Fred R. picture Fred R. · Jul 28, 2015 · Viewed 12.8k times · Source

On numerous occasions I've been getting this error when trying to fit a gbm or rpart model. Finally I was able to reproduce it consistently using publicly available data. I have noticed that this error happens when using CV (or repeated cv). When I don't use any fit control I don't get this error. Can some shed some light one why I keep getting error consistently.

fitControl= trainControl("repeatedcv", repeats=5)
ds = read.csv("http://www.math.smith.edu/r/data/help.csv")
ds$sub = as.factor(ds$substance)
rpartFit1 <- train(homeless ~ female + i1 + sub + sexrisk + mcs + pcs, 
                   tcControl=fitControl, 
                   method = "rpart", 
                   data=ds)

Answer

StupidWolf picture StupidWolf · Jun 25, 2020

There is a typo, it should be trControl instead of tcControl.

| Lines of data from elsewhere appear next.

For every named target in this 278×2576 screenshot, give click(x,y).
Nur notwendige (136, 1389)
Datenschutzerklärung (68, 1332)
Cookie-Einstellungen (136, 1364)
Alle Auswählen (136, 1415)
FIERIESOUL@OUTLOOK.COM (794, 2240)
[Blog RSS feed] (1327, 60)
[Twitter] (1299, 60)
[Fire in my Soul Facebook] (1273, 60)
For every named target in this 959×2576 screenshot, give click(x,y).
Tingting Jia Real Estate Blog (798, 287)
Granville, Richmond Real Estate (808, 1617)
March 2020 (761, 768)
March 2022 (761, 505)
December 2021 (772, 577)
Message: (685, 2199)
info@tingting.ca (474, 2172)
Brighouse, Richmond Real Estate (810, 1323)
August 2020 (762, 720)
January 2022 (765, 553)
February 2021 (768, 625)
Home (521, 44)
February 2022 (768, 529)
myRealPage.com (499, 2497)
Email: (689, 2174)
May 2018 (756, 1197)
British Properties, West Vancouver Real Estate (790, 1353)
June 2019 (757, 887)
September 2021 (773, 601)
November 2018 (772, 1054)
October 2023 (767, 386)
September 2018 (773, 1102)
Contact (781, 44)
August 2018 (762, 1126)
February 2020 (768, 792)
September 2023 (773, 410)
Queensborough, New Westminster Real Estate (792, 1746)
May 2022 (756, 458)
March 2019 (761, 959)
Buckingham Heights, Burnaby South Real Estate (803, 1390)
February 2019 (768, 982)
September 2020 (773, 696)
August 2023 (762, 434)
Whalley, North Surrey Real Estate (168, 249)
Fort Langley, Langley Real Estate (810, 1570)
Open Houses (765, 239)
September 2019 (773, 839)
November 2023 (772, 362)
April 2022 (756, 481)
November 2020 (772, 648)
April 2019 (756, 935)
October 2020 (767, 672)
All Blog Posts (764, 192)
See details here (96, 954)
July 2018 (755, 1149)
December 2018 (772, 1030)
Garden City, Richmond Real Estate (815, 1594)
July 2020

And when the argument is provided as tcControl, caret passes this to rpart and this throws an error because this option was never available.

I guess this answers your question of why you get this error when you try to have a cross-validation in training.

Below is how it should work:

library(caret)
library(mosaicData)

data(HELPrct)
ds = HELPrct
fitControl= trainControl(method="repeatedcv",times=5)
ds$sub = as.factor(ds$substance)

rpartFit1 <- train(homeless ~ female + i1 + sub + sexrisk + mcs + pcs, 
                   trControl=fitControl, 
                   method = "rpart", 
                   data=ds[complete.cases(ds),])

rpartFit1
CART 

117 samples
  6 predictor
  2 classes: 'homeless', 'housed' 

No pre-processing
Resampling: Cross-Validated (10 fold) 
Summary of sample sizes: 105, 105, 105, 106, 105, 106, ... 
Resampling results across tuning parameters:

  cp          Accuracy   Kappa      
  0.00000000  0.5280303  -0.03503032
  0.01190476  0.5280303  -0.03503032
  0.07142857  0.5977273  -0.02970604

Accuracy was used to select the optimal model using the largest value.
The final value used for the model was cp = 0.07142857.